Fotografia intraoperatória de um joelho felino com osteoartrite secundária a luxação patelar medial

Figura 1. Fotografia intraoperatória de um joelho felino com osteoartrite secundária a luxação patelar medial. Observe a degeneração e perda da cartilagem, tanto no sulco troclear quanto sobre a crista troclear medial à esquerda da imagem.
© Karen Perry

Uso de instrumentos de avaliação clínica

Devido aos desafios mencionados anteriormente, os sinais comportamentais relatados pelo tutor permanecem como a melhor ferramenta de avaliação da dor crônica felina no ambiente clínico, representando assim um componente crítico da avaliação da osteoartrite felina. Informações sobre comportamentos específicos são coletadas usando instrumentos de avaliação clínica, questionários de qualidade de vida ou qualidade de vida relacionada à saúde. Esses instrumentos são construídos com base em pesquisas rigorosas para identificar e validar comportamentos-chave que são indicativos de dor ou qualidade de vida, e geralmente incluem perguntas relacionadas à mobilidade, habilidade e disposição para realizar atividades, sociabilidade e autocuidado (comer ou se higienizar através da lambedura). Os principais objetivos desses instrumentos de avaliação clínica são determinar quando a dor associada à osteoartrite está presente e detectar melhora associada ao tratamento.

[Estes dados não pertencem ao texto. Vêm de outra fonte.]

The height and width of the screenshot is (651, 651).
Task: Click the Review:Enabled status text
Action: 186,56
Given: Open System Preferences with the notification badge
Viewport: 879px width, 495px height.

Vários instrumentos de avaliação clínica, questionários de qualidade de vida e saúde relacionada à qualidade de vida foram publicados para uso em gatos com condições de dores crônicas. Estes incluem, mas não se limitam a:

  • Questionário de Qualidade de Vida e Bem-Estar Felino, do inglês Cat Health and Wellbeing (HRQoL) 6
  • Índice de Dor Musculoesquelética Felina, do inglês Feline Musculoskeletal Pain Index (FMPI) 7
  • Lista de Verificação de Triagem de Dor Musculoesquelética Felina, do inglês Feline Musculoskeletal Pain Screening Checklist (Feline MiPSC) 8
  • Questionário de Qualidade de Vida Felina, do inglês Feline QoL HRQoL 9
  • Instrumento de Montreal para Teste de Artrite Felina para uso por cuidadores, do inglês Montreal Instrument for Cat Arthritis Testing for use by caretakers 10
  • Instrumento de Montreal para Teste de Artrite Felina para uso por veterinário, do inglês Montreal Instrument for Cat Arthritis Testing for use by veterinarians 10,
  • Monitoramento do Comportamento pelo Tutor, do inglês Owner Behavior Watch 11.

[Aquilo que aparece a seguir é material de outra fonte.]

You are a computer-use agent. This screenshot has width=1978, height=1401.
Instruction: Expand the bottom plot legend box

Além disso, instrumentos de avaliação clínica mais específicos, adaptados para cada gato individualmente, também foram desenvolvidos, como o Medidas de Resultados Específicos para o Cliente (Client-Specific Outcome Measures [CMI]). Esses questionários são baseados em atividades específicas que o tutor sente serem problemáticas para seu gato em particular. No entanto, até o momento, não há evidências que indiquem se essas escalas individualizadas apresentam algum benefício sobre um instrumento de avaliação clínica padronizado.

Atualmente, o Índice de Dor Musculoesquelética Felina (FMPI) é o instrumento de avaliação clínica mais desenvolvido disponível, mas leva algum tempo para ser completado. Em um esforço para fornecer uma ferramenta rápida, fácil e prática para triagem de gatos com dor associada à osteoartrite e aumentar a conscientização do tutor sobre comportamentos que podem ser afetados pela condição, uma versão resumida foi desenvolvida recentemente 8. Curiosamente, esta versão resumida não alterou a precisão na triagem quando comparada à sua versão original; não houve mudanças significativas em sensibilidade, especificidade, valor preditivo positivo ou valor preditivo negativo. Esta Lista de Verificação de Triagem de Dor Musculoesquelética Felina (Feline MiPSC) pode ser usada como ponto de partida para discussão da osteoartrite felina com os tutores e para verificar a necessidade de investigação veterinária adicional. É composta por seis itens que perguntam se uma atividade específica pode ser realizada normalmente ou não, todas com respostas de Sim/Não:

  1. Seu gato salta normalmente?
  2. Seu gato desce normalmente?
  3. Seu gato sobe escadas ou degraus normalmente?
  4. Seu gato desce escadas ou degraus normalmente?
  5. Seu gato corre normalmente?
  6. Seu gato persegue objetos em movimento (brinquedos, presas, etc.)?

Se alguma pergunta for respondida com "não" (ou seja, a atividade não é normal), isso deve levar a uma avaliação adicional 8. Assim, a Lista de Verificação de Triagem de Dor Musculoesquelética Felina pode ser usada como uma ferramenta de triagem, enquanto outras ferramentas, como o Índice de Dor Musculoesquelética Felina ou o Instrumento de Montreal para Teste de Artrite Felina, podem ser usadas para monitorar a eficácia do tratamento 8.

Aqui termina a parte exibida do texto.